Un jardinier aux moissons de bronze

 

Cher Urgel,

Braver les grands vents, la poudrerie aveuglante et la neige abondante d’une tempête de février pour visiter des jardins, c’est plutôt exceptionnel. L’exposition du sculpteur Gilbert Leblanc intitulé Divers jardins valait tous les risques. Le cuivre et le bronze n’ont pas de secrets pour le sculpteur. Je devrais plutôt dire que Gilbert Leblanc sait décoder les secrets de la matière. D’aucuns lui résistent.

Gilbert Leblanc revenait sur les lieux de son moule initial. Ses parents ont dû lui insuffler les gènes de la créativité le jour même de sa conception. L’enfance baignée dans le brasier lumineux du feu de forge de son père, Gilbert a senti le métal et la vie se façonner sous des mains habiles. De là à se laisser embraser par les étincelles de la créativité, il n’y avait qu’un pas.

Le titre de l’exposition Divers jardins  est très approprié. Un jardinier se doit de nommer sa moisson. Le jardinier sculpteur nous convie à son Jardin suspendu, à celui du Hasard, d’Eden et même à son Jardin d’eau. Le nom assigné à chaque sculpture possède un pouvoir évocateur aussi fort que l’œuvre. Boule de sentiment, Fleur Rivière, Dentelle de bronze, Vaisseau pour une âme et Hydrant fou ajoutent aux sculptures. Les formes et les mots conduisent à un jardin hors du réel.
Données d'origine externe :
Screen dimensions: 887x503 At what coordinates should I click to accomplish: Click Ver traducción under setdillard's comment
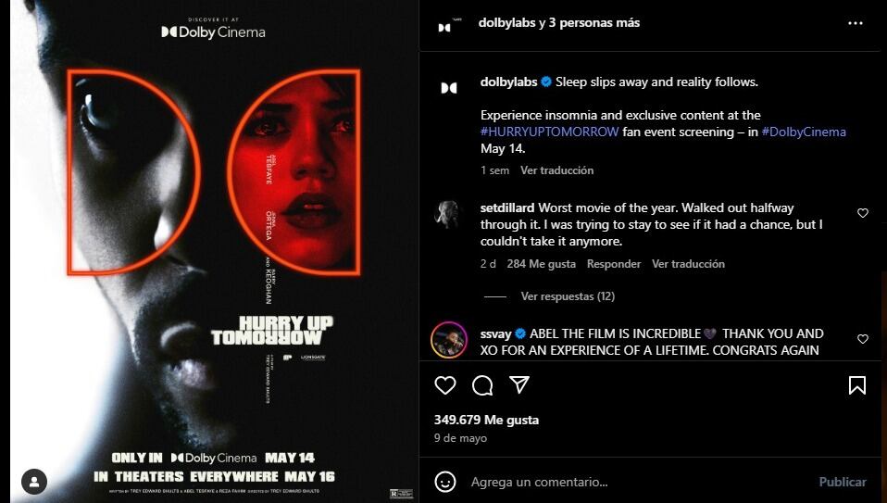[x=688, y=264]
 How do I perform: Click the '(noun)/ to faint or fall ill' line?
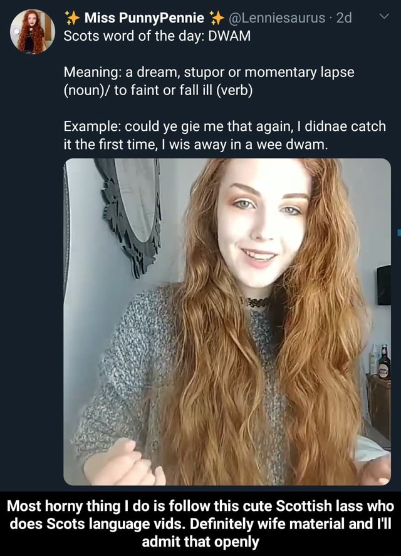pos(159,90)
Gilbert ne cherche pas à interpréter ce qu’il voit. Il affirme improviser, suivre son intuition allant jusqu’à ignorer ce que créent ses mains. C’est là sa force de création : façonner une pensée, une émotion dans du bronze. Les sculptures de Gilbert reflètent l’incertitude et l’imprévisible, affranchies de toute réalité ou de modèle. Ça me rappelle le poète Saint-Denys-Garneau qui écrivait que c’est au-dessus du vide et de l’inconnu que l’on retrouve sa liberté et sa raison d’être. Avec ces vers « C’est là sans appui que je me repose », Saint-Denys-Garneau exprime l’essentiel de l’inspiration de Gilbert.

Je me demande comment les sculptures tiennent en équilibre. Elles se composent de protubérances, de boules, de bosses et de formes allongées. Au lieu de converger vers un centre de gravité, elles se dilatent, éjectent la matière en toutes directions. On dirait une explosion qui libère. « Quand les modèles sont brisés, de nouveaux univers surgissent » déclare Tuli Kupferberg. Ça déstabilise quand même. Gilbert a fait des propos de Picasso sa devise « Je ne cherche pas je trouve. » Il en va ainsi de la traversée artistique du sculpteur en les méandres de la nature physique et spirituelle. Il tente de façonner de nouveaux univers.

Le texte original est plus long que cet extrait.